The DASS-21 consists of seven items each for each domain of depression, anxiety and stress rated on a four-point Likert scale, with 0 indicating “did not apply to me at all”, and 3 indicating “applied to me all the time”. The sum of scores are calculated for each domain, and the total score is then multiplied by two. The maximum score for each domain is therefore 42, with 0 indicated absence of any symptoms and 42 indicating extremely severe symptom. Symptoms of depression, anxiety, or stress symptoms were considered present for those with score of 10 or above, 8 and above and 15 and above for the respective domains .

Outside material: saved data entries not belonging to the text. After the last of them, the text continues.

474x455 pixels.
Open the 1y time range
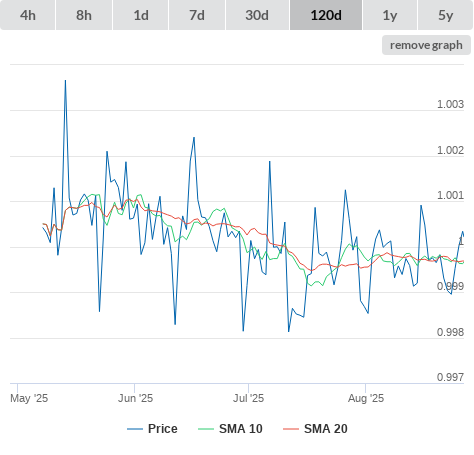click(390, 15)
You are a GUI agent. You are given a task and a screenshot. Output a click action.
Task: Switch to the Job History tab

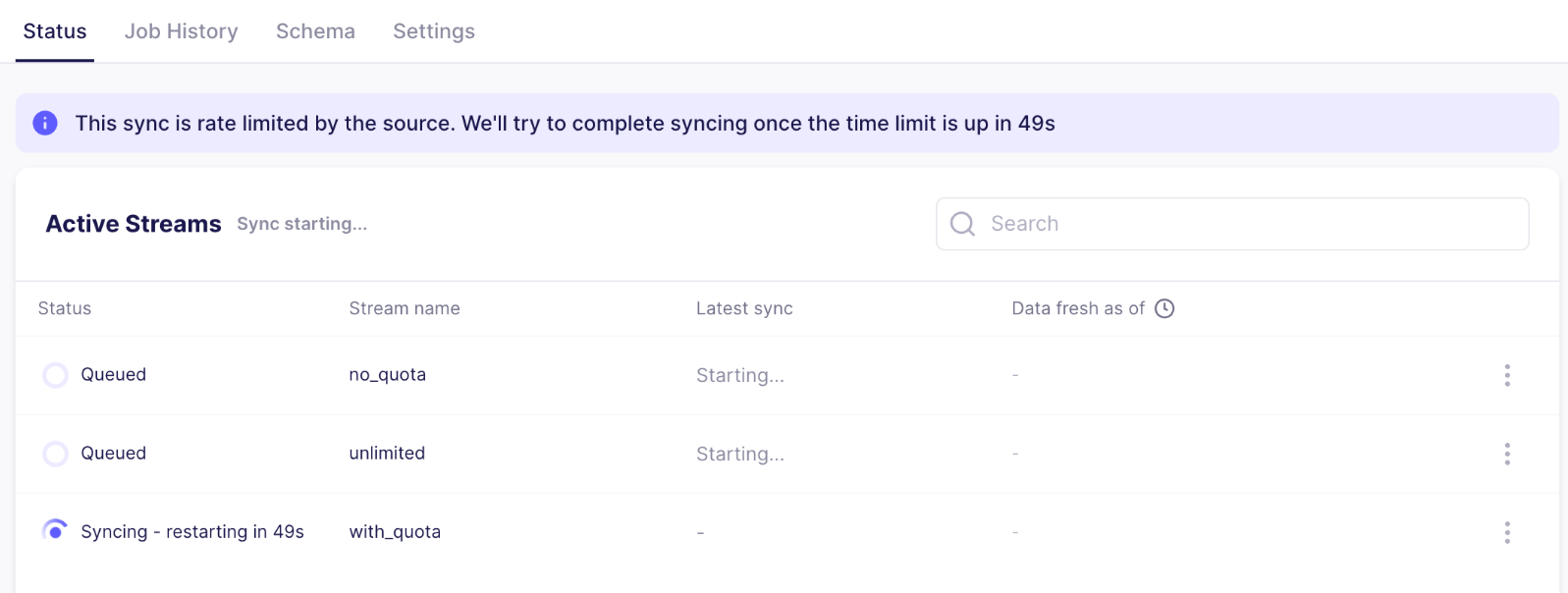[x=182, y=31]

The Pittsburgh Sleep Quality Index was used to assess the quality and patterns of sleep by evaluating seven components of sleep. It contains 19 self-rated questions and 5 questions rated by the bed partner or roommate (if available). Only self-rated questions are included in the scoring. The 19 self-rated items are combined to form seven “component” scores, each of which has a range of 0–3 points. In all cases, a score of “0” indicates no difficulty, while a score of “3” indicates severe difficulty. The component scores were summed to produce a global score ranging from 0 to 21. A score of 5 or higher indicated poor sleep quality .
Self-rated health (SRH) was assessed using the two questions, “Would you say your health is……?” and “In general, compared to other people your age, would you say your health is…….? The possible responses were: “poor”, “fair”, “good”, “very good” and “excellent”. Response for each question was then dichotomized to “poor or fair” and “good, very good or excellent”.

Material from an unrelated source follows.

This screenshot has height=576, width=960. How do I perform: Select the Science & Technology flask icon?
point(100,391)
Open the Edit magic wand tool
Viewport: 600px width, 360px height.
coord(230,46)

Participants were asked at the second wave whether they had experienced pruritus in the preceding week. Those who responded ‘yes’ to the presence of pruritus in the preceding week were then asked whether the pruritus was localised or generalised. They were also asked to rate the severity of pruritus on a scale on 0–10 using a numerical rating scale (NRS) which represents a row of 10 rectangles with increasingly heaving shading starting from no shading for 0–1 and black solid shading from 9 to 10. Numerical numbers from 0 to 10 were also included beneath the margin between each rectangular box, and at each end. The NRS is a unidimensional scale which has similarly been validated for measuring the severity of pain, where 0 represents “having no symptoms” while ten represents “having the worst imaginable symptoms.” For NRS, a score of 0 to 2 represents no or mild pruritus, a score of 3–6 represents moderate pruritus, while a score of 7 to 8 and 9 to 10 represents severe and very severe pruritus, respectively . For chronic pruritus, the NRS, visual analogue scale (VAS) and verbal rating scale (VRS) have shown high reliability and concurrent validity (r > 0.8; p < 0.01) .

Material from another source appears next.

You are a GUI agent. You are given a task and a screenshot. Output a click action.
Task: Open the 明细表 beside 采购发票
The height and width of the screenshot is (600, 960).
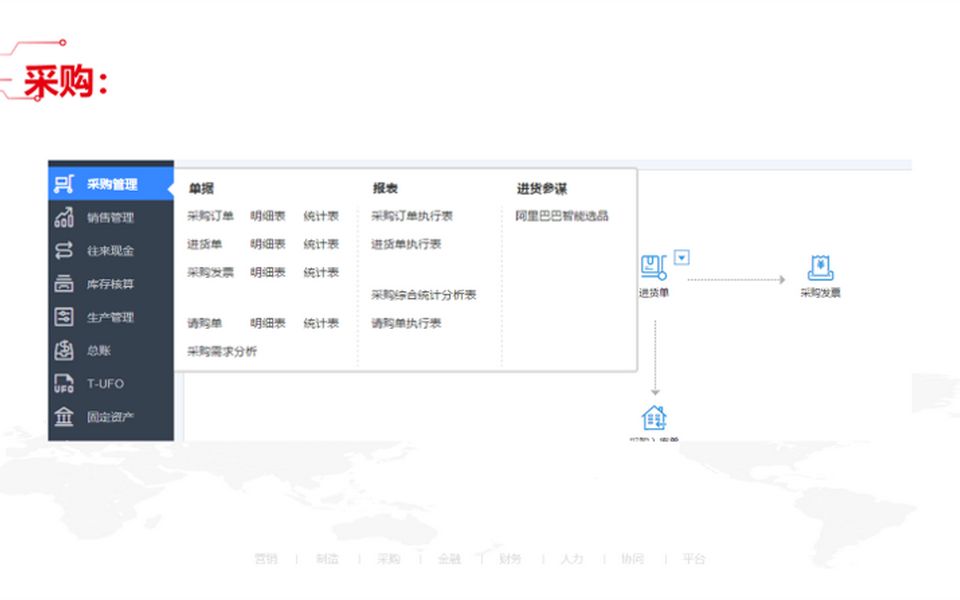click(x=266, y=271)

Data were analysed using the SPSS version 21.0 (IBM Corporation). Essential characteristics obtained at wave one was then compared against those with and without pruritus. For parametric data, the independent t-test was used to compare means while the Mann-Whitney U test was used to compare medians for non-parametric data. The Pearson chi-squared test or Fisher’s exact test where necessary were used to determine possible factors associated with generalised pruritus. All tests were two-tailed with a significance level of p < 0.05. Potential confounders were adjusted for by using multivariate logistic regression with stepwise backward method. The fit of the logistic models was assessed on the basis of the Hosmer-Lemeshow test and p < 0.05 (two tailed) was considered as statistically significant.